*** Opening DATA EXTRACTS ***
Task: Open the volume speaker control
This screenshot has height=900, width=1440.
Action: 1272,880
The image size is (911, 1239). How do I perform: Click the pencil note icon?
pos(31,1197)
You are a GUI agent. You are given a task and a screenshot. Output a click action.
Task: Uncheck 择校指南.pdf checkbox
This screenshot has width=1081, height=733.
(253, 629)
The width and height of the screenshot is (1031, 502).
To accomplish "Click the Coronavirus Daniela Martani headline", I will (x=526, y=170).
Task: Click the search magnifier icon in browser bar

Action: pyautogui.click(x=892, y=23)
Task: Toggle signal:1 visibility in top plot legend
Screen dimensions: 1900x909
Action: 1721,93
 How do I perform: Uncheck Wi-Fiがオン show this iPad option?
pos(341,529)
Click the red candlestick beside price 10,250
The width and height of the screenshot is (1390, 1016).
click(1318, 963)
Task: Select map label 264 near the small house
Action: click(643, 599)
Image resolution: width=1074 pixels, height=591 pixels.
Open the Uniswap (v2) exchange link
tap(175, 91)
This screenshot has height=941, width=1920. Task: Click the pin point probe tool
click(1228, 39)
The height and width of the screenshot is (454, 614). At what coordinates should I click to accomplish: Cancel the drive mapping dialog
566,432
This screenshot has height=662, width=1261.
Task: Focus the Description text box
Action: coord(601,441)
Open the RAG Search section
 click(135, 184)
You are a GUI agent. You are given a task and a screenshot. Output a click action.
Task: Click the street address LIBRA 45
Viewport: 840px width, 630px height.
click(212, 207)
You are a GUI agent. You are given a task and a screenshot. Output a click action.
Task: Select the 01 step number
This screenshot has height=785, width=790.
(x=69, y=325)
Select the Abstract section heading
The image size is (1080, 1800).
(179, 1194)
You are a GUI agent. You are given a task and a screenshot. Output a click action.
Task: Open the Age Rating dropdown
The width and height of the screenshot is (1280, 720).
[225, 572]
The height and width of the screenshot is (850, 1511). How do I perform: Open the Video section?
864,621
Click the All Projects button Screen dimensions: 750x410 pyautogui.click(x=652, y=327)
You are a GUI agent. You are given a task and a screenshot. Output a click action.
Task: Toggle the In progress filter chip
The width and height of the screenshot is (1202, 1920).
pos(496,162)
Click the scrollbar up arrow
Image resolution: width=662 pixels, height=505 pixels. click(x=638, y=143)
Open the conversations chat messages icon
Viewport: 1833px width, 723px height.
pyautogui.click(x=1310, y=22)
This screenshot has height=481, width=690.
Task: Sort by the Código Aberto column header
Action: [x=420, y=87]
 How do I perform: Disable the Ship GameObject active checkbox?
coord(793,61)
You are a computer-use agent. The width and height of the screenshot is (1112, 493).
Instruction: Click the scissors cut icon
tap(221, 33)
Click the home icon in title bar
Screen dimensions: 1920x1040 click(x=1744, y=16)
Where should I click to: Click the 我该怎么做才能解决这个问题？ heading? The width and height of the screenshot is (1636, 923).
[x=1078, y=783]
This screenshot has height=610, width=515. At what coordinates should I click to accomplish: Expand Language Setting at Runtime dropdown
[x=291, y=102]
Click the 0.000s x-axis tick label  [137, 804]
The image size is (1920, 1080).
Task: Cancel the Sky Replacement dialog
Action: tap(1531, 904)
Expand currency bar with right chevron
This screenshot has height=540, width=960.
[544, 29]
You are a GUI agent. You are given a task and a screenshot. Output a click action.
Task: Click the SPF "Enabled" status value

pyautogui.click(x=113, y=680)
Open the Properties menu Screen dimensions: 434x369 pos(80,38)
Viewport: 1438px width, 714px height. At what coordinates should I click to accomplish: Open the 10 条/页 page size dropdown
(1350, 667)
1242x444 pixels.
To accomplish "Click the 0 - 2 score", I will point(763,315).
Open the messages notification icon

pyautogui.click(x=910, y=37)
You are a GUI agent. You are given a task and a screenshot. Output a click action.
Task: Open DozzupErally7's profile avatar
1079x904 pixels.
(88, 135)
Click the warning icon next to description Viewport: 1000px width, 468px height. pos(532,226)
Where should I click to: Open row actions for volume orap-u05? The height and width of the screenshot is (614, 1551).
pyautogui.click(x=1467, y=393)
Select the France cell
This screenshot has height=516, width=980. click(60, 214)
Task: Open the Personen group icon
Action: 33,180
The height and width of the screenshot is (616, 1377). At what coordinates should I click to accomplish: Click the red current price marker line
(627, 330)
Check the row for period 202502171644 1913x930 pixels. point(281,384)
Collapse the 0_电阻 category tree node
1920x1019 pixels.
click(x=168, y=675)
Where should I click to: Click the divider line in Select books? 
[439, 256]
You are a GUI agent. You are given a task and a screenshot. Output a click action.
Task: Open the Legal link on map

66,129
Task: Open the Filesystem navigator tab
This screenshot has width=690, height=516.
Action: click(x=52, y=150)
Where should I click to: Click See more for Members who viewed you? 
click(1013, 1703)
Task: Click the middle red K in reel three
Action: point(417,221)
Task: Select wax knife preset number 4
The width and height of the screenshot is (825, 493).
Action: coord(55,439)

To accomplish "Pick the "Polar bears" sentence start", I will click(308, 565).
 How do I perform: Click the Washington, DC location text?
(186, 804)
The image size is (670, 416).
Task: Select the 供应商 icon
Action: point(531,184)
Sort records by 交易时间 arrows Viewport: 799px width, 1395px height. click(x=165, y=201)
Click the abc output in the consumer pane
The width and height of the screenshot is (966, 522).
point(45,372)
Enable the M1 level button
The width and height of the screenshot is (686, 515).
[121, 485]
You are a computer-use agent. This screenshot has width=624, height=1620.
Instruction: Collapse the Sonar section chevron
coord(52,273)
*** Closing DATA EXTRACTS ***
WHAT IS NEEDED => Copy out the data shown above in full. Match it exactly.

RESULT FOR THIS EXERCISE =>
Task: Open the volume speaker control
This screenshot has height=900, width=1440.
Action: 1272,880
The image size is (911, 1239). How do I perform: Click the pencil note icon?
pos(31,1197)
You are a GUI agent. You are given a task and a screenshot. Output a click action.
Task: Uncheck 择校指南.pdf checkbox
This screenshot has width=1081, height=733.
(253, 629)
The width and height of the screenshot is (1031, 502).
To accomplish "Click the Coronavirus Daniela Martani headline", I will (x=526, y=170).
Task: Click the search magnifier icon in browser bar

Action: pyautogui.click(x=892, y=23)
Task: Toggle signal:1 visibility in top plot legend
Screen dimensions: 1900x909
Action: 1721,93
 How do I perform: Uncheck Wi-Fiがオン show this iPad option?
pos(341,529)
Click the red candlestick beside price 10,250
The width and height of the screenshot is (1390, 1016).
click(1318, 963)
Task: Select map label 264 near the small house
Action: click(643, 599)
Image resolution: width=1074 pixels, height=591 pixels.
Open the Uniswap (v2) exchange link
tap(175, 91)
This screenshot has height=941, width=1920. Task: Click the pin point probe tool
click(1228, 39)
The height and width of the screenshot is (454, 614). At what coordinates should I click to accomplish: Cancel the drive mapping dialog
566,432
This screenshot has height=662, width=1261.
Task: Focus the Description text box
Action: coord(601,441)
Open the RAG Search section
 click(135, 184)
You are a GUI agent. You are given a task and a screenshot. Output a click action.
Task: Click the street address LIBRA 45
Viewport: 840px width, 630px height.
click(212, 207)
You are a GUI agent. You are given a task and a screenshot. Output a click action.
Task: Select the 01 step number
This screenshot has height=785, width=790.
(x=69, y=325)
Select the Abstract section heading
The image size is (1080, 1800).
(179, 1194)
You are a GUI agent. You are given a task and a screenshot. Output a click action.
Task: Open the Age Rating dropdown
The width and height of the screenshot is (1280, 720).
[225, 572]
The height and width of the screenshot is (850, 1511). How do I perform: Open the Video section?
864,621
Click the All Projects button Screen dimensions: 750x410 pyautogui.click(x=652, y=327)
You are a GUI agent. You are given a task and a screenshot. Output a click action.
Task: Toggle the In progress filter chip
The width and height of the screenshot is (1202, 1920).
pos(496,162)
Click the scrollbar up arrow
Image resolution: width=662 pixels, height=505 pixels. click(x=638, y=143)
Open the conversations chat messages icon
Viewport: 1833px width, 723px height.
pyautogui.click(x=1310, y=22)
This screenshot has height=481, width=690.
Task: Sort by the Código Aberto column header
Action: [x=420, y=87]
 How do I perform: Disable the Ship GameObject active checkbox?
coord(793,61)
You are a computer-use agent. The width and height of the screenshot is (1112, 493).
Instruction: Click the scissors cut icon
tap(221, 33)
Click the home icon in title bar
Screen dimensions: 1920x1040 click(x=1744, y=16)
Where should I click to: Click the 我该怎么做才能解决这个问题？ heading? The width and height of the screenshot is (1636, 923).
[x=1078, y=783]
This screenshot has height=610, width=515. At what coordinates should I click to accomplish: Expand Language Setting at Runtime dropdown
[x=291, y=102]
Click the 0.000s x-axis tick label  [137, 804]
The image size is (1920, 1080).
Task: Cancel the Sky Replacement dialog
Action: tap(1531, 904)
Expand currency bar with right chevron
This screenshot has height=540, width=960.
[544, 29]
You are a GUI agent. You are given a task and a screenshot. Output a click action.
Task: Click the SPF "Enabled" status value

pyautogui.click(x=113, y=680)
Open the Properties menu Screen dimensions: 434x369 pos(80,38)
Viewport: 1438px width, 714px height. At what coordinates should I click to accomplish: Open the 10 条/页 page size dropdown
(1350, 667)
1242x444 pixels.
To accomplish "Click the 0 - 2 score", I will point(763,315).
Open the messages notification icon

pyautogui.click(x=910, y=37)
You are a GUI agent. You are given a task and a screenshot. Output a click action.
Task: Open DozzupErally7's profile avatar
1079x904 pixels.
(88, 135)
Click the warning icon next to description Viewport: 1000px width, 468px height. pos(532,226)
Where should I click to: Open row actions for volume orap-u05? The height and width of the screenshot is (614, 1551).
pyautogui.click(x=1467, y=393)
Select the France cell
This screenshot has height=516, width=980. click(60, 214)
Task: Open the Personen group icon
Action: 33,180
The height and width of the screenshot is (616, 1377). At what coordinates should I click to accomplish: Click the red current price marker line
(627, 330)
Check the row for period 202502171644 1913x930 pixels. point(281,384)
Collapse the 0_电阻 category tree node
1920x1019 pixels.
click(x=168, y=675)
Where should I click to: Click the divider line in Select books? 
[439, 256]
You are a GUI agent. You are given a task and a screenshot. Output a click action.
Task: Open the Legal link on map

66,129
Task: Open the Filesystem navigator tab
This screenshot has width=690, height=516.
Action: click(x=52, y=150)
Where should I click to: Click See more for Members who viewed you? 
click(1013, 1703)
Task: Click the middle red K in reel three
Action: point(417,221)
Task: Select wax knife preset number 4
The width and height of the screenshot is (825, 493).
Action: coord(55,439)

To accomplish "Pick the "Polar bears" sentence start", I will click(308, 565).
 How do I perform: Click the Washington, DC location text?
(186, 804)
The image size is (670, 416).
Task: Select the 供应商 icon
Action: point(531,184)
Sort records by 交易时间 arrows Viewport: 799px width, 1395px height. click(x=165, y=201)
Click the abc output in the consumer pane
The width and height of the screenshot is (966, 522).
point(45,372)
Enable the M1 level button
The width and height of the screenshot is (686, 515).
[121, 485]
You are a computer-use agent. This screenshot has width=624, height=1620.
Instruction: Collapse the Sonar section chevron
coord(52,273)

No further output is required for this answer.